Brano scelto:
·····
DISCORSO DI GIOVANNI PAOLO II
AI FEDELI DI VARALLO

Sacro Monte di Varallo (Vercelli) - Sabato, 3 novembre 1984

 

Carissimi fratelli e sorelle di Varallo e dell’intera diocesi di Novara!

1. Con intensa commozione ho percorso alcune tappe dell’Itinerario della croce su questo Sacro Monte di Varallo. Nel mio pellegrinaggio sulle orme di san Carlo, questo che sto vivendo, insieme con voi, è un momento particolarmente denso di significato. Sento vibrare qui lo spirito del grande pastore della Chiesa ambrosiana in quello che fu e rimane l’aspetto centrale della sua spiritualità e del suo ministero: il culto per la passione e morte del Signore.

San Carlo era particolarmente attratto dai misteri della vita sofferente del Cristo. Ne attingeva sprone alle mortificazioni a cui assoggettava il proprio corpo, e insieme quel vigore di fede che sapeva inculcare negli altri. Ben possiamo dire di lui che ha applicato alla lettera la fondamentale parola del divino Maestro: “Se qualcuno vuol venire dietro di me, rinneghi se stesso, prenda la sua croce e mi segua” (Mt 16, 24).

In molti modi san Carlo ha dimostrato la sua profonda partecipazione alla vita dolorosa del Figlio di Dio. In Milano prediligeva la chiesa del Santo Sepolcro. Quando non si trovava lontano per le sue innumerevoli visite pastorali, vi si recava ogni mercoledì e venerdì pomeriggio, e là incantava i fedeli con i sermoni sulla Via Crucis.

Nutriva inoltre grande devozione per la reliquia del Santo Chiodo, che portò processionalmente per le vie della città in un dimesso abito di penitenza nel drammatico travaglio della peste.

Ma è a questo Sacro Monte di Varallo che egli era particolarmente assiduo. Lo aveva denominato “Nuova Gerusalemme”, e ogniqualvolta gli era possibile vi trascorreva giornate o nottate di raccoglimento. Meditava la passione del Signore rifacendone il cammino e fermandosi in pia meditazione dinanzi alle cappelle, ammirevoli testimonianze di pietà e d’arte. La permanenza più lunga e memorabile in questo mistico luogo precedette di pochi giorni il suo passaggio all’eternità.

Noi riviviamo, in certo senso, quelle giornate di ritiro spirituale, ch’egli trascorse qui nell’ottobre di quattro secoli fa, e che di fatto risultano una singolare preparazione alla morte. Siamo qui riuniti proprio nel giorno e presumibilmente nell’ora in cui san Carlo a Milano rese l’anima a Dio.

Il Borromeo aveva allora quarantasei anni, compiuti da poco. Il suo episcopato milanese con le attività connesse fuori della diocesi, era nel pieno dell’operosità. Ma il suo fisico, logorato dalle fatiche e martoriato dalle penitenze corporali, dava segni di cedimento.
·····
Consegna A: Nel discorso sul Sacro Monte di Varallo, con quale nome san Carlo aveva denominato quel luogo?
Consegna B: Prosegui il discorso sul Sacro Monte di Varallo dopo l'ultima frase riportata.
Le voci provengono da una fonte diversa.

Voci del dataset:
·····
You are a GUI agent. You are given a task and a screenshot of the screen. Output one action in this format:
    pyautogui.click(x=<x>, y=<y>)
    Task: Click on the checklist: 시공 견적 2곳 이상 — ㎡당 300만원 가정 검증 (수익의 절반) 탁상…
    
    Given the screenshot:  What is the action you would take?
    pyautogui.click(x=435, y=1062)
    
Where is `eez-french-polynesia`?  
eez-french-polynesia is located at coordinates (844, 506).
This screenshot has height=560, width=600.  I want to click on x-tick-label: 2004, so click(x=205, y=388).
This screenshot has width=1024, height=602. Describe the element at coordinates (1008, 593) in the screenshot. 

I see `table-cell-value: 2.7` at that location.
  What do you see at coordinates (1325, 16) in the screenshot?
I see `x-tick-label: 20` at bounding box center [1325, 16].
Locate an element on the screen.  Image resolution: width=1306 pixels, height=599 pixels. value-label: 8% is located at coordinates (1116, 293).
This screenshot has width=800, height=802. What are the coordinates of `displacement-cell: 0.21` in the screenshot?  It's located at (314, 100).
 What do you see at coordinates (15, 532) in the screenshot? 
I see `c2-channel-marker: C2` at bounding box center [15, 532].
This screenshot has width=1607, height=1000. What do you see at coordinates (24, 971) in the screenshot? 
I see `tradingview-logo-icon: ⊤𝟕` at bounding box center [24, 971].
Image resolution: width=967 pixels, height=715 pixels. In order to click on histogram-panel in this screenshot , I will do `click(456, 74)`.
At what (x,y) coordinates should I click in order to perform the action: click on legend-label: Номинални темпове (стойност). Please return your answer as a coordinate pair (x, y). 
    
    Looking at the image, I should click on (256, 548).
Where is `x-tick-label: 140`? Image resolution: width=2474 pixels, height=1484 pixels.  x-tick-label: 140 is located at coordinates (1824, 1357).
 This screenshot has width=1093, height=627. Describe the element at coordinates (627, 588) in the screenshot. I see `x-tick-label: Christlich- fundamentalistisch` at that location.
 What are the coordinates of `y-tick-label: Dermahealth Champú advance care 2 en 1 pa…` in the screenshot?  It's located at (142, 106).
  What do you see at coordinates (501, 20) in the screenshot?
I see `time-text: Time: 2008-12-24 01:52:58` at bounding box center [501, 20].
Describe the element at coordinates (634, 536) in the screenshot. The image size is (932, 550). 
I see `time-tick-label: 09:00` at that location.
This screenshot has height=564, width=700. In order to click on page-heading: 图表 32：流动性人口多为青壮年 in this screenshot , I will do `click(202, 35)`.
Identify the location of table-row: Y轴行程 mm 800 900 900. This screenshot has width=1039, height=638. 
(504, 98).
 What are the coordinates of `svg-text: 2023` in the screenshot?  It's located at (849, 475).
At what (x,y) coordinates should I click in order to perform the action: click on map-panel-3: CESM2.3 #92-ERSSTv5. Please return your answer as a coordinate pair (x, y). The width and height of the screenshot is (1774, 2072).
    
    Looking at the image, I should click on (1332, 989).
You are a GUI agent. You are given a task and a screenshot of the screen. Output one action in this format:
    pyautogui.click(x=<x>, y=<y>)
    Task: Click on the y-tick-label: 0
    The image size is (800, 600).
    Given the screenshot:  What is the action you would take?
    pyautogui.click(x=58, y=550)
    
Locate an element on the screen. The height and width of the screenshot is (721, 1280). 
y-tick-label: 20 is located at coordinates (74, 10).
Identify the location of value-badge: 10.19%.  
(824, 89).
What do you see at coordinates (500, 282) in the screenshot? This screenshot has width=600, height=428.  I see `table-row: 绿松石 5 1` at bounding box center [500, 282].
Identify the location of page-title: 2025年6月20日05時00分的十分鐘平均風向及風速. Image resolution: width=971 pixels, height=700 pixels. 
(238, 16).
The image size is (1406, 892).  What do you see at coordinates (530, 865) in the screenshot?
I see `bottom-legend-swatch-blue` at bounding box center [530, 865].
·····
Spazio risposta A: "Nuova Gerusalemme"

Spazio risposta B:
2. Rivivendo quell’eccezionale avvenimento spirituale qui, in questo scenario altamente artistico e religioso che il trascorrere del tempo ha lasciato intatto, le nostre riflessioni, carissimi fratelli e sorelle, si accentrano attorno al mistero della morte.

San Carlo mostra come può avere grandi riflessi sulla condotta questa forte affermazione dell’apostolo Paolo: “Nessuno di noi vive per se stesso e nessuno muore per se stesso, perché se noi viviamo, viviamo per il Signore, se noi moriamo, moriamo per il Signore. Sia che viviamo, sia che moriamo, siamo dunque del Signore” (Rm 17, 7-8).

Questa illuminante certezza colloca l’evento naturale della morte nella visione di fede e insieme nella prospettiva della maturazione totale della personalità umana. Dio solo è padrone della vita e della morte. Ma la vita domanda di essere vissuta nella pienezza della libertà interiore. Così la morte può e deve essere accettata dall’uomo come espressione della sua interiore libertà, nel distacco dalle cose e ancor più nel distacco da se stesso: un atto di suprema obbedienza; il volontario assoggettarsi ad una superiore volontà.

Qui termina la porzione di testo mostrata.